SHORT PROBLEM
Can you rewrite the data below with each "Select" replaced by "Choose", everything else unchanged and the pictures left out?

━━━━━ MATERIAL PROVIDED ━━━━━

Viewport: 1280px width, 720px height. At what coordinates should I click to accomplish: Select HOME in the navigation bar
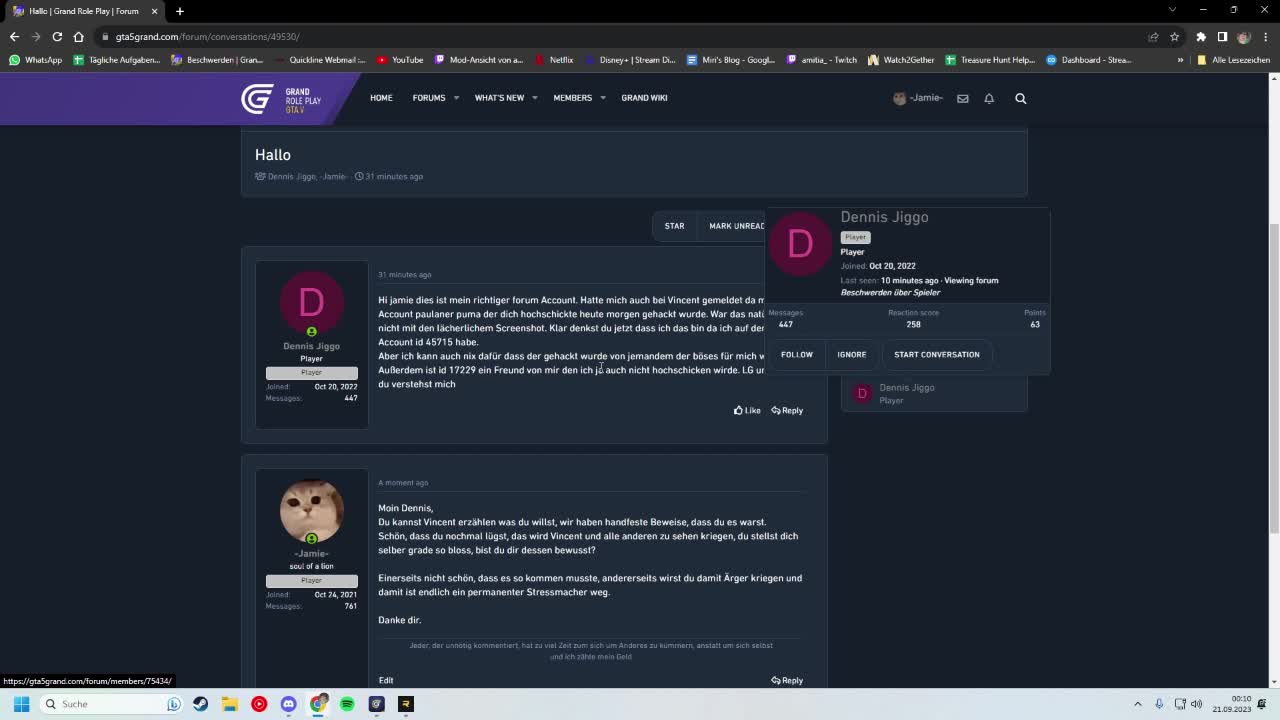[381, 98]
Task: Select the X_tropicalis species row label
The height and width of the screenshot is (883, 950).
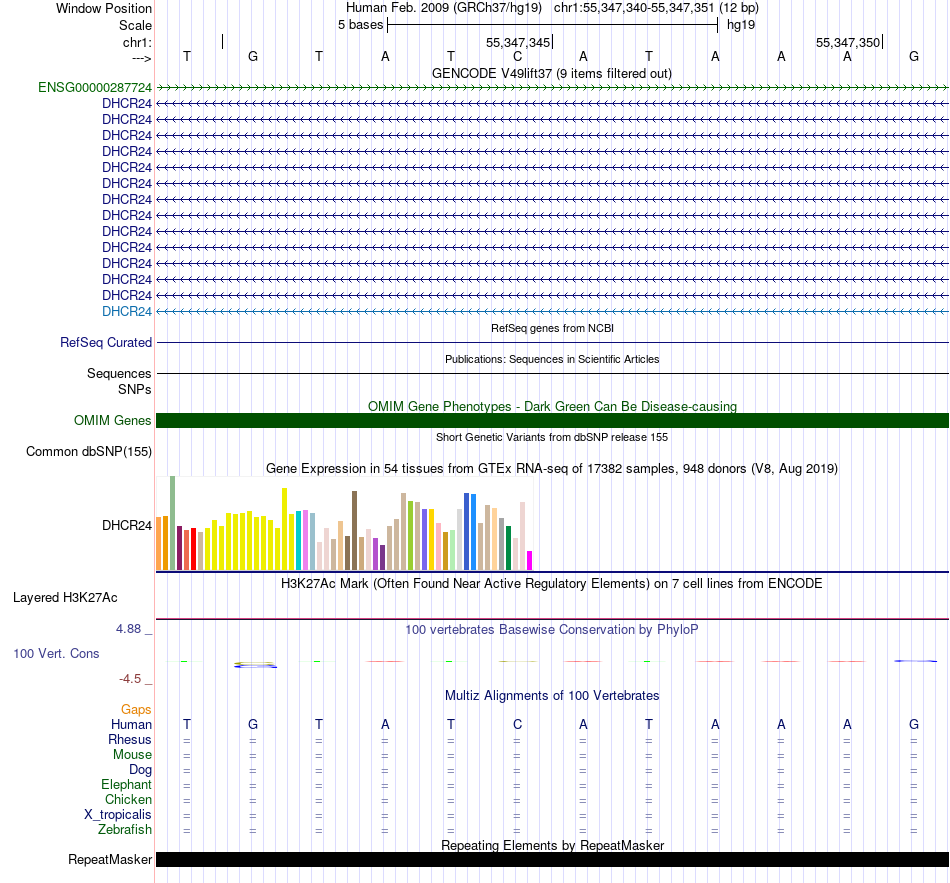Action: pyautogui.click(x=118, y=815)
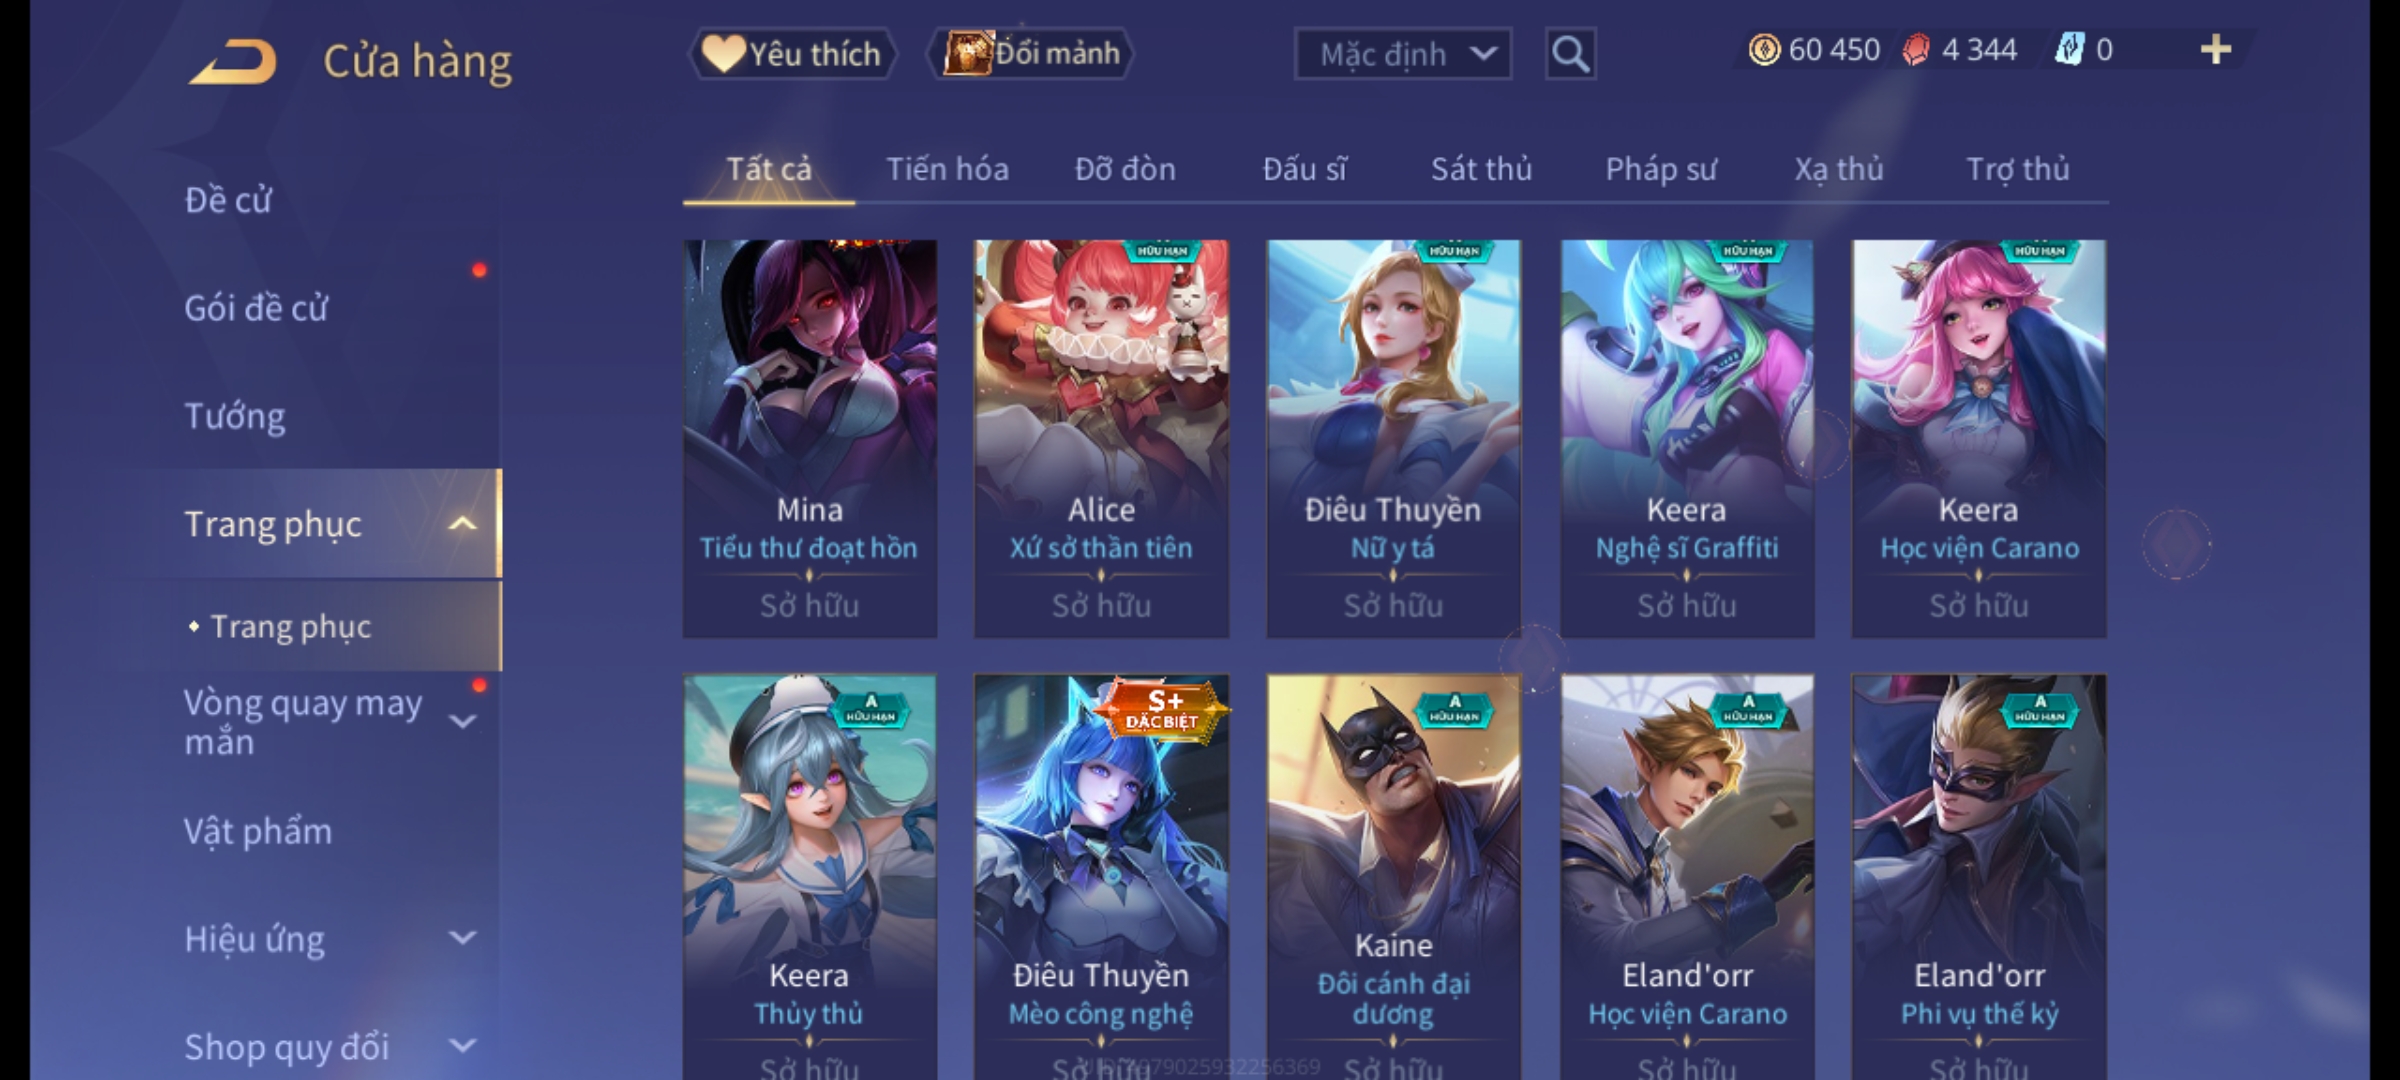Open Gói đề cử sidebar entry
The image size is (2400, 1080).
click(x=256, y=308)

━━━━━

RESULT OF THE TASK
Viewport: 1280px width, 720px height. At what coordinates should I click to accomplish: Choose HOME in the navigation bar
[381, 98]
Task: Choose the X_tropicalis species row label
The height and width of the screenshot is (883, 950).
Action: pyautogui.click(x=118, y=815)
Open Gói đề cử sidebar entry
The image size is (2400, 1080).
click(x=256, y=308)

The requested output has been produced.